October 3, 2019 (JUBA) – A South Sudanese civil society entity has welcomed South Sudan Opposition Movements (SSOM) alliance’s recent demand for dialogue with President Salva Kiir’s government.
- South Sudanese civil society activist Edmund Yakani (The Niles/File)
In a statement issued on Friday, Community Empowerment for Progress Organization (CEPO) said it fully supports the opposition’s on the need for dialogue than violence to resolve political differences.
“This is clear sense of nationalism and responsibility for making stability prevails in South Sudan. This call should be taken serious by both the government and SSOM. CEPO appreciates the positive response of SSOM to our regular calls for resolution of the political difference in a non-violent manner,” CEPO said in a statement.

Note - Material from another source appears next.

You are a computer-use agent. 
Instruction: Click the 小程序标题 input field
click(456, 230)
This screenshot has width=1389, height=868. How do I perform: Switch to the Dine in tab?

It said the conflicting political parties not signatory to the peace deal should give chance for dialogue than violence for resolving their political difference with the government while also urging the Juba regime to give dialogue a chance instead of resorting to violence.
“Further continuous of violence in South Sudan offers great risk for taking the country to the worse situation nobody ever wishes,” noted CEPO.
Meanwhile, CEPO is urging the regional bloc (IGAD) special envoy to South Sudan to take seriously SSOM’s call and facilitate the dialogue.
On Wednesday, members the opposition alliance demanded for dialogue with Kiir’s government, saying it is the only “genuine” and “meaningful” way of achieving lasting peace in the young nation.
The group, in a statement, expressed dismay at what it described as President Kiir’s withdrawal of earlier calls for a peaceful resolution, through dialogue with non-signatories to the September peace deal.
Separately, the opposition movement alliance also criticized David Shearer, the head of the United Nations Mission in South Sudan (UNMISS), after he attributed the surge in violence in the country to the activities of non-signatories to the September 2018 peace deal.
The group said as co-signatories to the December 2017 Cessation of Hostilities Agreement; they will respectfully abide by and uphold it.
South Sudan descended into war in December 2013 when Kiir accused Machar of plotting a coup.
In September 2018, the rival factions involved in the conflict signed a peace deal to end the conflict that has killed tens of thousands of people and displaced over 2 million people in the country.